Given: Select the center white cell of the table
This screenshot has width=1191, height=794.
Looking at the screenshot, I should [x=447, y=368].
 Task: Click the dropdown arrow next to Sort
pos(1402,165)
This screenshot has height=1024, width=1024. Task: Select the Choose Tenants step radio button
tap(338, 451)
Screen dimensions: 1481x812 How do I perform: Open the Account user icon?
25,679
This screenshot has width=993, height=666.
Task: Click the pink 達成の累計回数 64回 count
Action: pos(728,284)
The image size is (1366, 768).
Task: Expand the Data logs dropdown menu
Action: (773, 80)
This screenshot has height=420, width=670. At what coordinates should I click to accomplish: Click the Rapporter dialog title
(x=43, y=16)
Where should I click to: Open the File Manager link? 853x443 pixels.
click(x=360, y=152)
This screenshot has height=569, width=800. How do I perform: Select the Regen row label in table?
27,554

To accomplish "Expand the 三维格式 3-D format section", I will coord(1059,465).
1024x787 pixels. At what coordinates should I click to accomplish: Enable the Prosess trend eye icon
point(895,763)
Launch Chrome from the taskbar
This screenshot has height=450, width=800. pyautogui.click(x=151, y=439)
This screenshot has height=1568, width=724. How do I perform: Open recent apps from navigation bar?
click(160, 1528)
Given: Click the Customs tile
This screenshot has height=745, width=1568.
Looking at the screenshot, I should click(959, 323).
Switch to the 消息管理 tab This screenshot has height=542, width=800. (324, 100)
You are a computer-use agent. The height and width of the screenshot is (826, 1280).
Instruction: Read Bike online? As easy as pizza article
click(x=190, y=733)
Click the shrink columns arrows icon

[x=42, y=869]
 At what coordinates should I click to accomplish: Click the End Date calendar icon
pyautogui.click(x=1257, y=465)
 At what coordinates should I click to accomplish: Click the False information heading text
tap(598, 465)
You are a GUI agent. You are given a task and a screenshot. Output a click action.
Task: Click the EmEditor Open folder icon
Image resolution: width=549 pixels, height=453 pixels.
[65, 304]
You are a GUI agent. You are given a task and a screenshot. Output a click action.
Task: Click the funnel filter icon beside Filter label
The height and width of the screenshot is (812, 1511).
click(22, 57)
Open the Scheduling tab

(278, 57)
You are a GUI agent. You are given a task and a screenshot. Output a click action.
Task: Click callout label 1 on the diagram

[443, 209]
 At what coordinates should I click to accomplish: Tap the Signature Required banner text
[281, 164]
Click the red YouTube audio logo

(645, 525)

· · · · · · ·

Please lay out every line of the records above as a Markdown table with two columns, Row and Line. Number the lines in order and skip blank lines.

| Row | Line |
|---|---|
| 1 | Given: Select the center white cell of the table |
| 2 | This screenshot has width=1191, height=794. |
| 3 | Looking at the screenshot, I should [x=447, y=368]. |
| 4 |  Task: Click the dropdown arrow next to Sort |
| 5 | pos(1402,165) |
| 6 | This screenshot has height=1024, width=1024. Task: Select the Choose Tenants step radio button |
| 7 | tap(338, 451) |
| 8 | Screen dimensions: 1481x812 How do I perform: Open the Account user icon? |
| 9 | 25,679 |
| 10 | This screenshot has width=993, height=666. |
| 11 | Task: Click the pink 達成の累計回数 64回 count |
| 12 | Action: pos(728,284) |
| 13 | The image size is (1366, 768). |
| 14 | Task: Expand the Data logs dropdown menu |
| 15 | Action: (773, 80) |
| 16 | This screenshot has height=420, width=670. At what coordinates should I click to accomplish: Click the Rapporter dialog title |
| 17 | (x=43, y=16) |
| 18 | Where should I click to: Open the File Manager link? 853x443 pixels. |
| 19 | click(x=360, y=152) |
| 20 | This screenshot has height=569, width=800. How do I perform: Select the Regen row label in table? |
| 21 | 27,554 |
| 22 | To accomplish "Expand the 三维格式 3-D format section", I will coord(1059,465). |
| 23 | 1024x787 pixels. At what coordinates should I click to accomplish: Enable the Prosess trend eye icon |
| 24 | point(895,763) |
| 25 | Launch Chrome from the taskbar |
| 26 | This screenshot has height=450, width=800. pyautogui.click(x=151, y=439) |
| 27 | This screenshot has height=1568, width=724. How do I perform: Open recent apps from navigation bar? |
| 28 | click(160, 1528) |
| 29 | Given: Click the Customs tile |
| 30 | This screenshot has height=745, width=1568. |
| 31 | Looking at the screenshot, I should click(959, 323). |
| 32 | Switch to the 消息管理 tab This screenshot has height=542, width=800. (324, 100) |
| 33 | You are a computer-use agent. The height and width of the screenshot is (826, 1280). |
| 34 | Instruction: Read Bike online? As easy as pizza article |
| 35 | click(x=190, y=733) |
| 36 | Click the shrink columns arrows icon |
| 37 | [x=42, y=869] |
| 38 |  At what coordinates should I click to accomplish: Click the End Date calendar icon |
| 39 | pyautogui.click(x=1257, y=465) |
| 40 |  At what coordinates should I click to accomplish: Click the False information heading text |
| 41 | tap(598, 465) |
| 42 | You are a GUI agent. You are given a task and a screenshot. Output a click action. |
| 43 | Task: Click the EmEditor Open folder icon |
| 44 | Image resolution: width=549 pixels, height=453 pixels. |
| 45 | [65, 304] |
| 46 | You are a GUI agent. You are given a task and a screenshot. Output a click action. |
| 47 | Task: Click the funnel filter icon beside Filter label |
| 48 | The height and width of the screenshot is (812, 1511). |
| 49 | click(22, 57) |
| 50 | Open the Scheduling tab |
| 51 | (278, 57) |
| 52 | You are a GUI agent. You are given a task and a screenshot. Output a click action. |
| 53 | Task: Click callout label 1 on the diagram |
| 54 | [443, 209] |
| 55 |  At what coordinates should I click to accomplish: Tap the Signature Required banner text |
| 56 | [281, 164] |
| 57 | Click the red YouTube audio logo |
| 58 | (645, 525) |